Each institution of higher education has its basic graduation requirements. They include a C average, and also usually include certain basic subjects all must take. The low-C students find the competition for a college C very keen. It may surprise many to learn that about 21% of the grades given in basic subjects are D’s and F’s (Figs. 2 and 3) They may have the opportunity to retake, at added cost, a few courses to earn a C, but eventually they are weeded out if they fail to improve.

Figure 3 shows an idealized normal grade distribution curve which, of course, seldom occurs. In practical cases, the curve may be flattened, it may be skewed so that its high point is to the right or left of center, or it may be bi-model (two peaks). The shape would vary with the composition of the group taking the exam, with the exam itself, and with the amount of preparation and experience the class has had with this particular exam material. There is a commonly held belief that by depending upon this curve, a student might be able to loaf along and still pass. However a great many students do not realize that the cutoff lines between grades are sharp and not subject to appeal, and that a well-prepared class will shove the over-relaxed students down to a lower grade than anticipated. It is common to find 20-25 9? D’s and F’s in basic courses at high-standard schools, if admission policies are not strict.
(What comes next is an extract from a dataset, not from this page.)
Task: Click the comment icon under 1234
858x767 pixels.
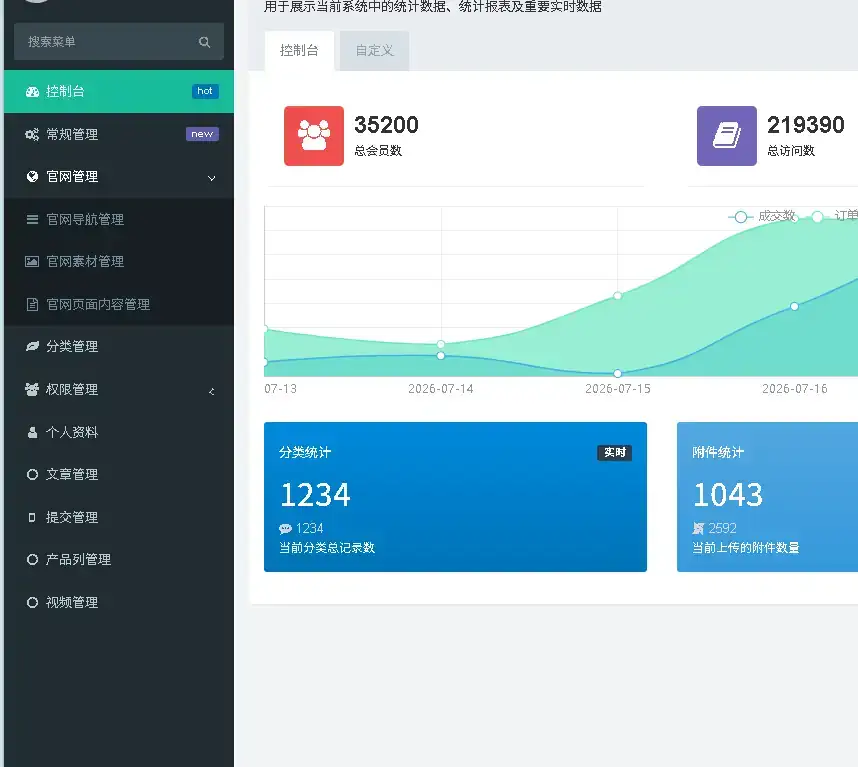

Fig. 3. Normal grade distribution curve

“Why don’t the authorities allow students to take only the courses which they like and are good in so that they can maintain a C average?” A logical question, but the answer is equally logical:

Every institution has a faculty and a policy of excellence enforced by that faculty so that the institution’s reputation remains high. If a student were allowed to stay in only one field, he would be a weak student in general knowledge. Also it is desirable to eliminate weak students before they clutter up advanced courses, regardless of the field. There is also strong evidence that a student who is poor in the basic subjects will also be poor in the tougher, upper levels of what he chooses as his specialty, and he will flunk out eventually anyway. Faculty members’ time and educational facilities generally are in short supply so that anything which can help the better students get ahead is considered beneficial to the institution’s reputation and to society as a whole.